Fedwa Misk is a Moroccan writer, former journalist, feminist, and women's rights activist. She participated in the 2011 February 20 Movement and subsequently opened an online magazine with the aim of promoting discussion about women in Morocco. Misk's publication Qandisha featured several high-profile stories and was targeted by hackers twice. She has been working as a writer for many newspapers and broadcaster of Diwane, a literary radio programme. In 2021, she published "Nos mères" (Our mothers), a play about transmission between women and its impact on feminism.

== Career ==
Misk attended six years of medical school and has worked as a freelance writer for Moroccan and foreign newspapers. As a journalist, she has been employed by the Le Courrier de l'Atlas newspaper focusing on articles about cultural events, interviews and portrait pieces. Misk also runs a literary café. In 2011, she participated in demonstrations by the February 20 Movement during the Arab Spring against corruption, lack of freedom and injustice by the Moroccan regime. She has been blogging for many years. She is an atheist.

=== Qandisha ===
On 14 November 2011, Misk founded the Qandisha website, a French-language online collaborative magazine inspired by what she believed was a lack of media support for improvements to the rights of women following the Arab Spring. The magazine was named after the mythical Qandisa, a female Jinn famous for her powers of seduction.

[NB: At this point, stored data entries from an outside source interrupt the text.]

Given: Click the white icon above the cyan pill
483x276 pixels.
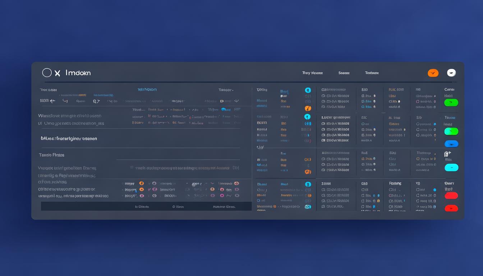Looking at the screenshot, I should (x=448, y=154).
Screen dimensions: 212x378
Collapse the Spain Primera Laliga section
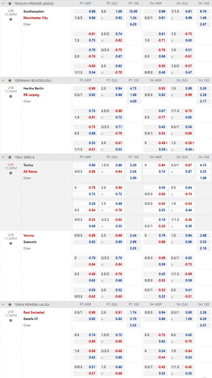tap(3, 305)
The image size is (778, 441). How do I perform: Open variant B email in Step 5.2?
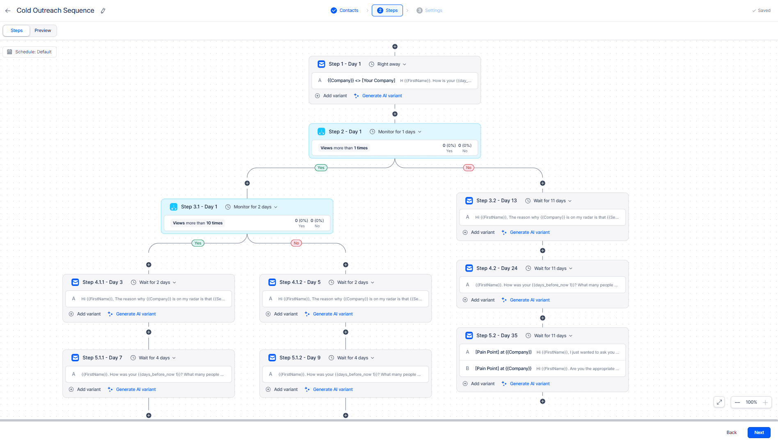tap(542, 368)
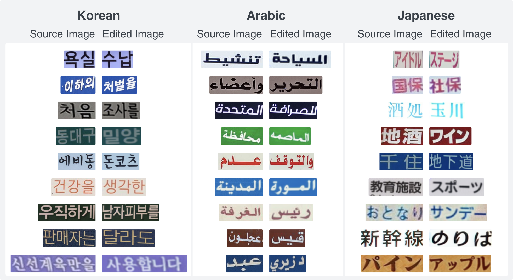Click the Arabic column heading
513x280 pixels.
[x=266, y=15]
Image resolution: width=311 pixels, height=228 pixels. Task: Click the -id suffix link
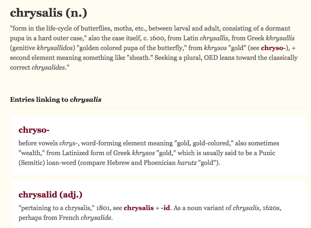pos(165,208)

Qandisha covered topics of relevance to women such as their families and husbands, religion, secularism and the wearing of the veil. Misk's aim was to demonstrate that women were interested in subjects broader than the fashion, beauty, and cooking items featured in other women's publications. She was the magazine's moderator, coordinator and editor-in-chief of the publication which was issued daily. More than 80 people worked for the magazine in some form within its first year, including several dozen writers. By 2015 it had 100 female volunteers and 20 male. In a jocular fashion, any article written by a man is simply credited to "un homme" (a man). Misk wanted to spread the message of Qandisha to a wider audience by beginning radio broadcasts and opening a web-based radio station.

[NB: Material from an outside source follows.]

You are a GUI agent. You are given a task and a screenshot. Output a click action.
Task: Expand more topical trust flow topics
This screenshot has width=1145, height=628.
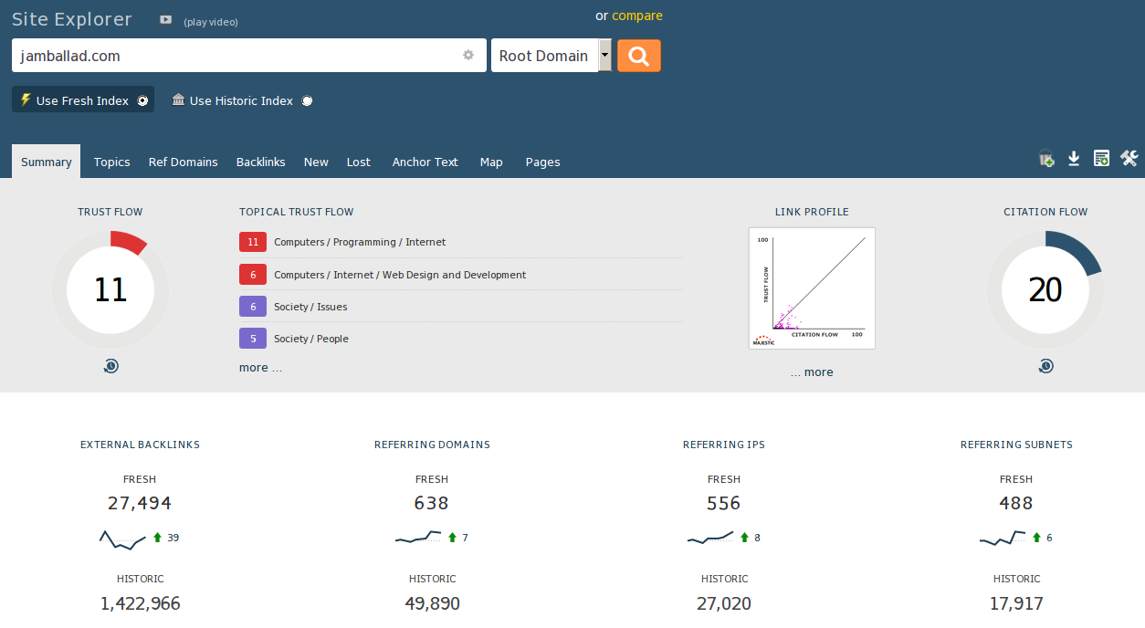(x=260, y=368)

The magazine frequently covers contentious topics including that of a Moroccan politician who was acquitted of rape, despite the victim subsequently giving birth to what she said was his baby. The scandal caused by Qandisha coverage of the story led to the case being reopened and a retrial being scheduled. A 2012 story on a rape case demanded that the minister for justice repeal a law allowing a rapist to marry his victim. In 2011, Qandisha elicited a formal apology from the French consul general in Casablanca after it revealed a young woman had been rudely treated by its staff.

The site has been targeted by its opponents. Misk frequently receives hate mail and threats online. Some of its opponents allege that the site was funded by Israel, the US, or France. In June 2012, the site was hacked and the page changed to show the Moroccan royal emblem and national motto "god, the country and the king". The hacking occurred after Qandisha published a letter about homosexuality written by a gay man. The site was subsequently hacked for a second time.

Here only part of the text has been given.